— ASSIGNMENT —
Could you print the entries below exactly, starting at the line that contains "You are a computer-use agent. The" and stopping after the last one?

— STUDY MATERIAL —
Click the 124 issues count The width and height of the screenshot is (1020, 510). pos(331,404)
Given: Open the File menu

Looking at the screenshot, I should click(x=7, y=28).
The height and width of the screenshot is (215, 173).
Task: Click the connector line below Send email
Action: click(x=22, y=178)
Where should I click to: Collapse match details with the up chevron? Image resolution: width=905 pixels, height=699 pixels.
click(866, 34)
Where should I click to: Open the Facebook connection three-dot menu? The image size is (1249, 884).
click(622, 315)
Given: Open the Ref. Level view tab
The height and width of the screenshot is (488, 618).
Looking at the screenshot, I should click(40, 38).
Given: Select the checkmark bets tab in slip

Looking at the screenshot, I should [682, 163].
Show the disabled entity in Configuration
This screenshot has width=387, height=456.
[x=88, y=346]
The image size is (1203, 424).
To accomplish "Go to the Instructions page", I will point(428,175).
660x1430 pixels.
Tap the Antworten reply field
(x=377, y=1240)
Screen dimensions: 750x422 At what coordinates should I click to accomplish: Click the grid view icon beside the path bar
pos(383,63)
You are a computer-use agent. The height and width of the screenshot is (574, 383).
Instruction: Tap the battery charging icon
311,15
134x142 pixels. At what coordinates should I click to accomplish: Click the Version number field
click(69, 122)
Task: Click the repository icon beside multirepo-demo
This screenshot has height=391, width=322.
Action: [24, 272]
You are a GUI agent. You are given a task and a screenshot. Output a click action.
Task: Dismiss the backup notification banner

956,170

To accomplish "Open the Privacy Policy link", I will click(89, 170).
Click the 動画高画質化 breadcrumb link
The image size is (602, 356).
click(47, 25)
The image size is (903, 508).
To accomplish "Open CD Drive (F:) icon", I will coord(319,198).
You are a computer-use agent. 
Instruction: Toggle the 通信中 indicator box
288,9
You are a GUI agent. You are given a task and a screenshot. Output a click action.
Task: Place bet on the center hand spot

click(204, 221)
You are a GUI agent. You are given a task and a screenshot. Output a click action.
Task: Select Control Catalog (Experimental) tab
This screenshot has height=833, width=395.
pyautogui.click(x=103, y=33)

— RESULT OF THE EXERCISE —
You are a computer-use agent. The height and width of the screenshot is (574, 383).
Instruction: Tap the battery charging icon
311,15
134x142 pixels. At what coordinates should I click to accomplish: Click the Version number field
click(69, 122)
Task: Click the repository icon beside multirepo-demo
This screenshot has height=391, width=322.
Action: [24, 272]
You are a GUI agent. You are given a task and a screenshot. Output a click action.
Task: Dismiss the backup notification banner

956,170

To accomplish "Open the Privacy Policy link", I will click(89, 170).
Click the 動画高画質化 breadcrumb link
The image size is (602, 356).
click(47, 25)
The image size is (903, 508).
To accomplish "Open CD Drive (F:) icon", I will coord(319,198).
You are a computer-use agent. 
Instruction: Toggle the 通信中 indicator box
288,9
You are a GUI agent. You are given a task and a screenshot. Output a click action.
Task: Place bet on the center hand spot

click(204, 221)
You are a GUI agent. You are given a task and a screenshot. Output a click action.
Task: Select Control Catalog (Experimental) tab
This screenshot has height=833, width=395.
pyautogui.click(x=103, y=33)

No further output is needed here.